In 1826, he and his men started toward the Southwest in hopes of finding beaver. Not finding any, they kept on in that direction, until they were forced to cross the Mohave Desert. They went through the canyon below St. George, Utah, and called that part of the country, the “land of starvation.” They crossed the Colorado River in October of 1826, and in fifteen days came to the San Bernardino Mountains - a “country of complete barrens.” They came down into our valley through the Cajon Pass and continued on to the San Gabriel Mission, stopping on the way at Mud Springs (San Dimas).
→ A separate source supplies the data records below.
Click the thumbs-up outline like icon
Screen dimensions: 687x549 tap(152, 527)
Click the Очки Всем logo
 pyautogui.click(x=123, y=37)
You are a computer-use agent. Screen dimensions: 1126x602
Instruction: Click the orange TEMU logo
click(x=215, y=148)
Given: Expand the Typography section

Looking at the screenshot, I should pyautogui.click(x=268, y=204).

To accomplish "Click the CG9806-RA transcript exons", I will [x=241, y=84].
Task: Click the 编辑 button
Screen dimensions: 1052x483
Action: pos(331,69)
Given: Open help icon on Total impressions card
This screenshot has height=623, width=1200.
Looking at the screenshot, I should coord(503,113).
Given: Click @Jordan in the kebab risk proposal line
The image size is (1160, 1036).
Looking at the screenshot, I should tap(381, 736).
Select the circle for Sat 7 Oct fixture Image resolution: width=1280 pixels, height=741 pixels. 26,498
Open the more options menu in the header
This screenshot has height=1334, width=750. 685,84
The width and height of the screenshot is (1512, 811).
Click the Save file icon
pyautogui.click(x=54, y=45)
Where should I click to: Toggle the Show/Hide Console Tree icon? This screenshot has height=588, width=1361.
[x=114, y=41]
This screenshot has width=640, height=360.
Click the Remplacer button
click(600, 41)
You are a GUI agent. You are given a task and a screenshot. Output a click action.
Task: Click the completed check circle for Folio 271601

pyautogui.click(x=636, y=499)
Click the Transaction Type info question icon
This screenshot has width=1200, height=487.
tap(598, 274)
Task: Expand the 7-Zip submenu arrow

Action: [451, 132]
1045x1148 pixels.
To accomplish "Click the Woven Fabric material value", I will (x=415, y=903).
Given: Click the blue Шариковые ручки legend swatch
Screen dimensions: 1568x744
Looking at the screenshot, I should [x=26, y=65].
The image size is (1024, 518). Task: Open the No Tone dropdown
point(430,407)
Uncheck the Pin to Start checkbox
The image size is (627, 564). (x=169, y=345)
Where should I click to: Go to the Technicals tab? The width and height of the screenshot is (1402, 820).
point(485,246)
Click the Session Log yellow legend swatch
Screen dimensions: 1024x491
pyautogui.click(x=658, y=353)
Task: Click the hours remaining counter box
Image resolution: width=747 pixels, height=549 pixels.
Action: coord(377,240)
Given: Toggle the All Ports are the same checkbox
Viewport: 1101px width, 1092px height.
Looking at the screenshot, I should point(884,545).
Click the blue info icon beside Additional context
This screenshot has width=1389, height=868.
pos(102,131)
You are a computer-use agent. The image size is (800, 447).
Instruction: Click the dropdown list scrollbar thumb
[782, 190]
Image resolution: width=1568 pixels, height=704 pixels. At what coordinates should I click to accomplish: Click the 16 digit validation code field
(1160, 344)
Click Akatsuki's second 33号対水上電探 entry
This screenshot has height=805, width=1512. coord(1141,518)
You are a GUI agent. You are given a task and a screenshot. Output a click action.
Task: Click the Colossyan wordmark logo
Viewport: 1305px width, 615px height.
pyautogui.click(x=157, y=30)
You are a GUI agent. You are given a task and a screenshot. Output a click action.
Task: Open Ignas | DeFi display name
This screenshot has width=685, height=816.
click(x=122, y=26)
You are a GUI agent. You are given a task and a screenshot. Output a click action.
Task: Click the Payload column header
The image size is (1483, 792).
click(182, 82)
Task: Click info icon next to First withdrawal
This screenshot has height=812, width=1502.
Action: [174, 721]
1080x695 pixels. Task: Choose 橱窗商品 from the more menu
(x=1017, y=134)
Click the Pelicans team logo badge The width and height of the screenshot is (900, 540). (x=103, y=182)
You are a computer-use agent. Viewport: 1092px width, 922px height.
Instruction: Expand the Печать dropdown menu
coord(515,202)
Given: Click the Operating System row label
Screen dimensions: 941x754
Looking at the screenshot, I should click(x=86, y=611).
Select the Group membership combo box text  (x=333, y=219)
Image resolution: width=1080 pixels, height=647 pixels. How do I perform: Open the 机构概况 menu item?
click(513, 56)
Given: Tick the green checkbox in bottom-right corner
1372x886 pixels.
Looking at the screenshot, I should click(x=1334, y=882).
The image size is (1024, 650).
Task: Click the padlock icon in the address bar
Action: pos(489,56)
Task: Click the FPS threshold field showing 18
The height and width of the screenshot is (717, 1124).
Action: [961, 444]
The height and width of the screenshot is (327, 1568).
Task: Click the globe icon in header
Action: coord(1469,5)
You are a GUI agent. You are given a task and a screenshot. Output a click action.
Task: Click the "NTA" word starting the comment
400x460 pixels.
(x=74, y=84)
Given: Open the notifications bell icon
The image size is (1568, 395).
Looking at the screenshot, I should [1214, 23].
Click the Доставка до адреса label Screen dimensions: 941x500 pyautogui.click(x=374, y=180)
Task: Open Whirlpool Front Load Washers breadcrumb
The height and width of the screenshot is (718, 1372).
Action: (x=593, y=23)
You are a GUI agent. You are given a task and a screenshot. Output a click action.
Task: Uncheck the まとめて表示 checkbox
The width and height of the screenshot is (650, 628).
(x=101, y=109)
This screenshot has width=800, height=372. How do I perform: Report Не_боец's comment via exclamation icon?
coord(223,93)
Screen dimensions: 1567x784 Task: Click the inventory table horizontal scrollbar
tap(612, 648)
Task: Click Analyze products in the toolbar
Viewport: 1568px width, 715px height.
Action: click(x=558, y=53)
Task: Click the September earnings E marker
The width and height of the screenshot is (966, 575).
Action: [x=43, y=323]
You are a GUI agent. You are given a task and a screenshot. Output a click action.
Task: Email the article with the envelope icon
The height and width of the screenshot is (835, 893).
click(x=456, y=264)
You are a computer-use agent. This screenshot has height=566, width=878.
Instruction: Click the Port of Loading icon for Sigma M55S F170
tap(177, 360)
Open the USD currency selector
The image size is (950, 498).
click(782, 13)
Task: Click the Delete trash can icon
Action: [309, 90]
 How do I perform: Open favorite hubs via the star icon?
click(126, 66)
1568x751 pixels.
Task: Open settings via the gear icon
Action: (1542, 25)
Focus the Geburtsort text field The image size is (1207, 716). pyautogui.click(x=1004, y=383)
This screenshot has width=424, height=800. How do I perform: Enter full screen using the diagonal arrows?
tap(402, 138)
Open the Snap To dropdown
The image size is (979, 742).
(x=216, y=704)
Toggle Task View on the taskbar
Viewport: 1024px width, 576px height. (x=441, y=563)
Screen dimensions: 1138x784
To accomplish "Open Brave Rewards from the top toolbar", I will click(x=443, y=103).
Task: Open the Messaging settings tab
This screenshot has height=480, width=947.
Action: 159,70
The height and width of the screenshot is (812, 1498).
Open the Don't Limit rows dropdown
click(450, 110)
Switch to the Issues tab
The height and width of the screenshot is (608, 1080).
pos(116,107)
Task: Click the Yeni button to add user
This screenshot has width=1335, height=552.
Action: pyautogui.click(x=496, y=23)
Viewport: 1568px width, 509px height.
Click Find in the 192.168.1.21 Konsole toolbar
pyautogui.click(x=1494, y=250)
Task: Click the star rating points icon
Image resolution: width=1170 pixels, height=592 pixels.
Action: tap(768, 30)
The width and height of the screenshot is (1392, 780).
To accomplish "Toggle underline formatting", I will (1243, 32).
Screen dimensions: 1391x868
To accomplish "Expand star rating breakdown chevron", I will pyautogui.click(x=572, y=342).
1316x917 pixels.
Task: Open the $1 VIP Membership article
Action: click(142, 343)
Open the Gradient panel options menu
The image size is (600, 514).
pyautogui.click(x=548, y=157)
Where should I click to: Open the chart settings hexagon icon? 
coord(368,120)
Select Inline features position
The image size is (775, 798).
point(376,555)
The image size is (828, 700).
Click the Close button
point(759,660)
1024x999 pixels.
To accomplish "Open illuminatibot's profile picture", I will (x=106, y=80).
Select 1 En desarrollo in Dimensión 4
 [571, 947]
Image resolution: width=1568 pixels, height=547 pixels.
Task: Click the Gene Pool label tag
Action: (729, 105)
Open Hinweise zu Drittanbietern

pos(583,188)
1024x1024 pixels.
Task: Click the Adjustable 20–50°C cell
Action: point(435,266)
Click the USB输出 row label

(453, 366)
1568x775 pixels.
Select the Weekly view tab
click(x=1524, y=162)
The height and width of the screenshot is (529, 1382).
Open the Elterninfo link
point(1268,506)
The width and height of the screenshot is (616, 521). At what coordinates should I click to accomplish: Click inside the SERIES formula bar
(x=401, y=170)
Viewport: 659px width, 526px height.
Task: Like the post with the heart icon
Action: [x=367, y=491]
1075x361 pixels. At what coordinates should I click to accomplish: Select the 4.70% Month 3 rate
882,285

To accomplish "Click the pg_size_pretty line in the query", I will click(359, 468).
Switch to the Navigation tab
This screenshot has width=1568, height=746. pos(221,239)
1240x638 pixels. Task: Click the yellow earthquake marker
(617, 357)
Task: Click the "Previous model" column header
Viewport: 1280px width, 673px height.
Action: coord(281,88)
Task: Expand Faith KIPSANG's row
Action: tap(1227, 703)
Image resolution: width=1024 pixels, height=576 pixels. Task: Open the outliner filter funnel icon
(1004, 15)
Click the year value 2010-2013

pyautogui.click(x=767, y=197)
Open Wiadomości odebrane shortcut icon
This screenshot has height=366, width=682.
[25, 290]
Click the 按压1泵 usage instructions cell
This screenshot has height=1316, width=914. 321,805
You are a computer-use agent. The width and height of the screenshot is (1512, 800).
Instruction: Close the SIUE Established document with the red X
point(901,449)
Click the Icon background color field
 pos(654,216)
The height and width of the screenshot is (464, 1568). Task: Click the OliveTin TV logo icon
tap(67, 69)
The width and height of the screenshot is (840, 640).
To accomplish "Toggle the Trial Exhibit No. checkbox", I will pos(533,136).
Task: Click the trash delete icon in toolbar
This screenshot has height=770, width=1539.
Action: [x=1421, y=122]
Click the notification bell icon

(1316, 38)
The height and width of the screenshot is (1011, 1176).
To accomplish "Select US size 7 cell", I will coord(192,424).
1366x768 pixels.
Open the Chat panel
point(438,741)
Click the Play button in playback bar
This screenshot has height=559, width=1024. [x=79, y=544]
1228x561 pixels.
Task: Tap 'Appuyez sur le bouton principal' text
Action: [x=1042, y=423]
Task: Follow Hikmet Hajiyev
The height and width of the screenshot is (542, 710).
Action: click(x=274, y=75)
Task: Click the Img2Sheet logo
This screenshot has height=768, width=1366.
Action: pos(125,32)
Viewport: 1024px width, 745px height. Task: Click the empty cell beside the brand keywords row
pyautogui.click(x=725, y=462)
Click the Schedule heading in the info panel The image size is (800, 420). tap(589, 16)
When they got to the Mission, they wrote the Spanish Governor at San Diego for permission to go north to San Francisco. The Governor did not believe that they were a harmless hunting party, and on the assumption that they were a military expedition, refused them permission to go anywhere except back the way they had come.

On December 20th Jedediah Smith and his party left the Mission San Gabriel and went back toward San Bernardino.
Jedediah Strong Smith
However, after crossing the mountains, they traveled across the Antelope Valley and the Tehachapi Mountains to the San Joaquin Valley and from there to San Francisco, and on to the fur trappers’ ‘Rendezvous” in Wyoming.

Jedediah Smith and his partners were most successful- he was able to buy a house for himself in St. Louis where he made a home for two of his brothers. On his last trip he and two partners divided $53,920.92, a handsome sum for those days.

In May of 1831, Jedediah started on a trading trip to Mexico, going by way of Santa Fe. His group had trouble finding water, and he went off alone to search. He was ambushed by a party of Indians, and died May 27 , 1831, at the age of 32.

In his short life, though, he made many discoveries — he was the first to cross the Sierra Nevada mountains, the first to travel the length and width of the Great Basin, the first to reach Oregon by a journey up the California coast. He discovered the “South Pass” in the Rocky Mountains. Jedediah Smith was familiar with our country from the Missouri River to the Pacific, and from Mexico to Canada. He was probably the most important explorer after Lewis and Clark.

In memorializing him with our statue, we have honored his reported entry into our Valley, when he exclaimed that it was “A Welcome Sight.”